_EXERCISE PROMPT_: The word "target" marks the lines to copy; find all of them in the entries below.

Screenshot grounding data

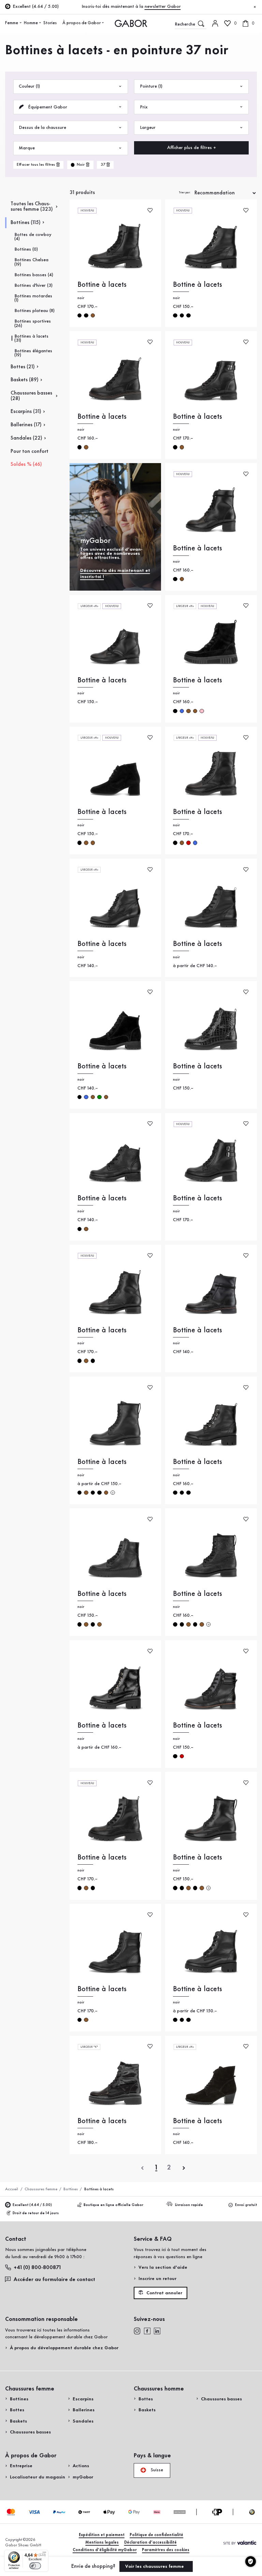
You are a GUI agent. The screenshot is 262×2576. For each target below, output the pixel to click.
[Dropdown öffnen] (20, 22)
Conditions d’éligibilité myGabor (105, 2550)
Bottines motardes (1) (33, 298)
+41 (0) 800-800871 (37, 2267)
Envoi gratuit (246, 2205)
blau (182, 711)
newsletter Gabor (163, 6)
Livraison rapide (189, 2205)
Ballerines (83, 2410)
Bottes (17, 2410)
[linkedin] (157, 2331)
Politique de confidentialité (156, 2535)
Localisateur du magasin (37, 2477)
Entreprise (21, 2466)
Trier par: (184, 193)
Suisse (156, 2470)
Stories (50, 23)
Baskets (18, 2421)
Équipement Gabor (47, 107)
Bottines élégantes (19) (33, 353)
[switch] (35, 2565)
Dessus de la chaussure (42, 127)
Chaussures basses (30, 2432)
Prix (144, 107)
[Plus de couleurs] (113, 1493)
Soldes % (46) (26, 464)
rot (188, 843)
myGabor (83, 2477)
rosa (202, 711)
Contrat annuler (163, 2293)
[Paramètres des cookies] (250, 2561)
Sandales (83, 2421)
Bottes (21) (23, 367)
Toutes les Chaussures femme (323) (32, 207)
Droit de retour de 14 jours (36, 2213)
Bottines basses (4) (33, 275)
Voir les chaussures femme (155, 2566)
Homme (31, 23)
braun (93, 315)
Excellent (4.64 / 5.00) (32, 2205)
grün (99, 1097)
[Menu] (44, 2554)
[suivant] (184, 2168)
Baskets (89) (25, 379)
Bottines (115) (26, 222)
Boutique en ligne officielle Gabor (113, 2205)
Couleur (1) (29, 86)
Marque (27, 148)
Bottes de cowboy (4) (33, 237)
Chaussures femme (41, 2189)
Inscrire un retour (157, 2279)
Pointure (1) (151, 86)
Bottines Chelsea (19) (31, 262)
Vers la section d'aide (163, 2267)
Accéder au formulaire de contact (54, 2279)
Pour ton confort (29, 451)
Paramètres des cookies (165, 2550)
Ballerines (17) (26, 425)
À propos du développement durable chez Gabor (64, 2348)
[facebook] (147, 2331)
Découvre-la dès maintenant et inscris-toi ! (115, 573)
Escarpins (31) (26, 411)
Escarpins (83, 2399)
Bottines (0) (26, 249)
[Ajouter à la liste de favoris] (149, 210)
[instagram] (137, 2331)
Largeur (148, 127)
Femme (11, 23)
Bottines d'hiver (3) (33, 285)
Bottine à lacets (102, 285)
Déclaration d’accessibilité (150, 2542)
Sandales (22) (26, 438)
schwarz (79, 315)
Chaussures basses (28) (31, 396)
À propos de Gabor (81, 23)
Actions (81, 2466)
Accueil (11, 2189)
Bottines (70, 2189)
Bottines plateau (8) (34, 311)
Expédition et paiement (102, 2535)
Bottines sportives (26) (32, 323)
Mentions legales (102, 2542)
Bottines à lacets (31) (31, 338)
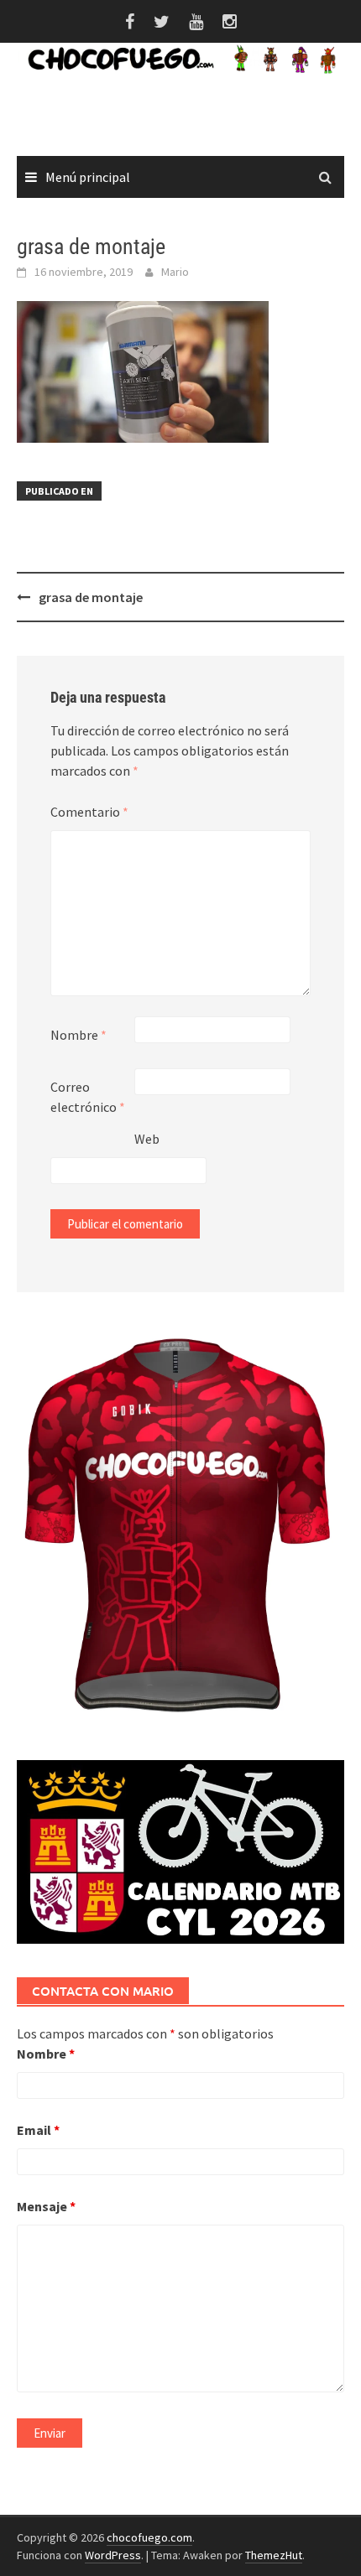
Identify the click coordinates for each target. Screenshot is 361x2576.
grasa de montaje (91, 597)
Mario (175, 271)
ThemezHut (273, 2555)
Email (38, 2130)
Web (147, 1138)
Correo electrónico (87, 1096)
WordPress (113, 2555)
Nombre (78, 1034)
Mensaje (46, 2206)
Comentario (89, 811)
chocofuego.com (149, 2537)
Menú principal (87, 177)
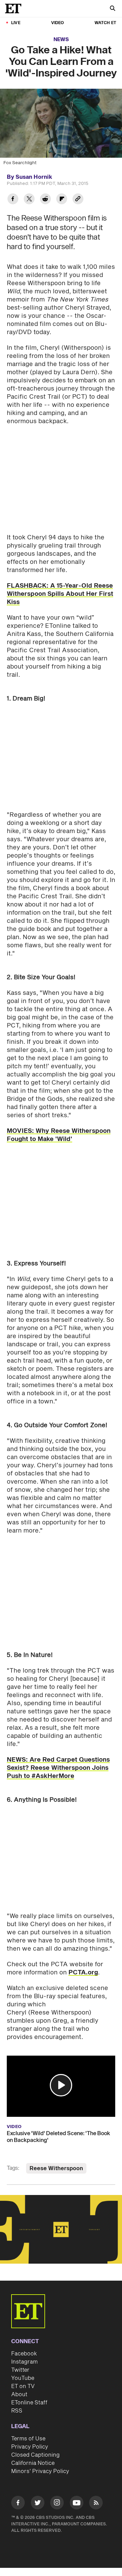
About (19, 2394)
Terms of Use (28, 2439)
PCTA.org (83, 1972)
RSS (16, 2411)
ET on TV (23, 2386)
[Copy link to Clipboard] (78, 200)
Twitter (20, 2370)
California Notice (33, 2463)
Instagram (24, 2362)
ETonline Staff (29, 2403)
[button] (61, 2085)
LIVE (15, 23)
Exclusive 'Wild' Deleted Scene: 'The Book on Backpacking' (58, 2137)
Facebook (24, 2354)
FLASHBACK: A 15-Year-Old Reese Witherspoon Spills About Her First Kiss (60, 594)
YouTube (22, 2378)
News (61, 40)
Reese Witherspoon (56, 2168)
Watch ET (105, 23)
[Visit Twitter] (37, 2504)
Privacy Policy (29, 2447)
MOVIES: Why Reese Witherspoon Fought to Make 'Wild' (58, 1135)
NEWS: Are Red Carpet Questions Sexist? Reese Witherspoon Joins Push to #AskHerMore (58, 1768)
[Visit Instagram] (57, 2504)
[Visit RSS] (96, 2504)
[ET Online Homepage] (15, 8)
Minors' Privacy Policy (40, 2471)
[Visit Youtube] (76, 2502)
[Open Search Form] (112, 9)
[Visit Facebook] (18, 2504)
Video (57, 23)
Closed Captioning (35, 2455)
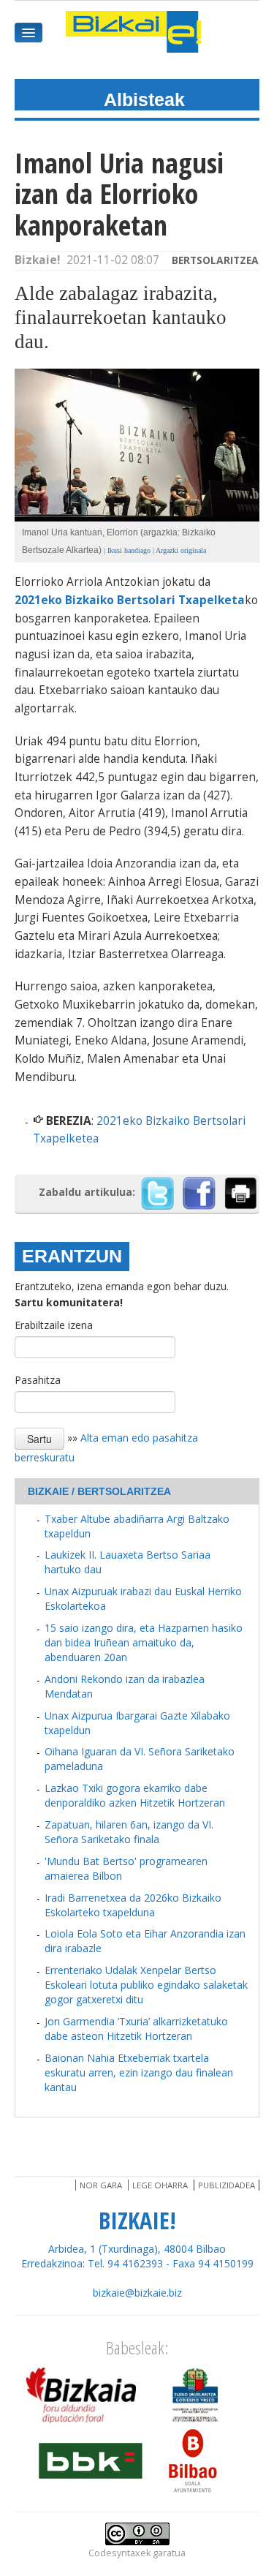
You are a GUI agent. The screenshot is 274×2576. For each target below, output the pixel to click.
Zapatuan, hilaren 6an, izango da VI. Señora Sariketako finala (129, 1832)
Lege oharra (160, 2185)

_EXERCISE OUTPUT_:
You are a GUI agent. The screenshot is 262×2576. For each target below, output the pixel to click.
Identify the click coordinates for each target. Screenshot is 361x2576.
You are a GUI agent. The screenshot is 274×2576. For each target below, output the pixel to click.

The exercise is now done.